Никто не ответил. Он позвонил снова. Опять ничего. И тут его охватило дурное предчувствие. Убедившись, что никто не идет по лестнице, он решился выбить дверь. Не слишком деликатный поступок, но ему не до церемоний…
После второго удара ногой старая дверь поддалась. Ари осторожно вошел в прихожую.
— Мари? — позвал он неуверенно.
Никто не ответил. Он заглянул в пустую гостиную, потом в кабинет. Там ее тоже не оказалось. Коснувшись пальцами книжного шкафа, он вспомнил мгновения, которые они провели вместе, роясь в компьютере геолога. Прошло всего-то несколько дней, а казалось — целая вечность.
Он вышел из кабинета и направился к спальне. Вроде бы все в порядке. Постель застелена. Все на месте. Может, Мари уже давно сюда не заходила.
Вернувшись в коридор, Ари заметил свет под дверью ванной. У него перехватило горло.
Он бросился вперед и тихонько постучал по стенке:
— Мари? Ты тут?
Осторожно толкнул дверь. То, что он увидел, поразило его, словно удар тока.
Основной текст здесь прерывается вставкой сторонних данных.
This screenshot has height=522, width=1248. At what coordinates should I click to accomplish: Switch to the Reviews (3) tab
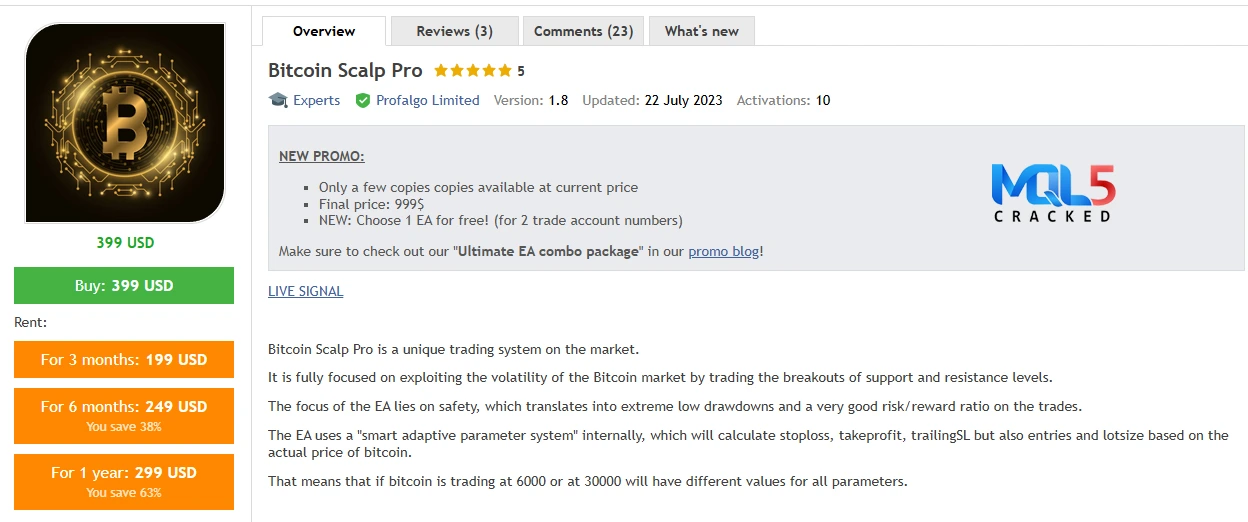[x=455, y=31]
А ведь он ожидал чего-то подобного. Но разве можно подготовиться к жестокой правде?
Молодая женщина лежала в ванной, голая и неподвижная: кожа уже посинела, голова закинута назад, глаза уставились в потолок, а правое, рассеченное запястье испачкано красным. Рядом на полу в луже крови валяется пустая бутылка из-под водки.
Ари медленно соскользнул по двери на пол и, скорчившись, обхватил голову руками.
Этот последний удар добил его. Уничтожил окончательно. И здесь, в тишине и зловещей белизне тесной ванной комнаты, он заплакал, зарыдал так сильно, что понял: он оплакивает не только Мари, но и все остальное. Поля Казо, Лолу, никчемность этого затянувшегося расследования, завершение которого, в сущности, не принесло ему никакого удовлетворения.
Сотрясаемый рыданиями, он страдал от мучительного одиночества и чувства опустошенности, заброшенности. От ощущения пустоты. Казалось, не осталось никого и ничего, на что он бы мог опереться. Кшиштоф на другом конце света, Ирис рядом с братом, ЦУВБ для него больше ничего не значит, а Лола… Лолу он потерял так давно!
Прислонившись спиной к двери, с мокрыми от слез руками, он узнал горько-соленый вкус депрессии, своей давней спутницы, которая на самом деле не покидала его никогда.
116
Укрывшись в первом попавшемся баре, Ари приканчивал одну порцию односолодового за другой, пока взгляд официанта не стал откровенно осуждающим. Подвыпивший, он все же пересек Париж за рулем кабриолета MG-B, утонув в музыке со своей неизменной кассеты. Из динамиков вырывался пронзительный голос Брюса Спрингстина:
Baby this town rips the bones from your back
It’s a death trap, it’s a suicide rap
We gotta get out while we’re young
Cause tramps like us, baby we were born to run.
[77]
Он припарковал старую англичанку возле дома у Порт-де-Баньоле. Сюда он приехал не раздумывая, словно необходимость увидеть отца была продиктована инстинктом самосохранения. Выключил двигатель, с трудом выбрался из машины и, цепляясь за перила, поднялся по лестнице.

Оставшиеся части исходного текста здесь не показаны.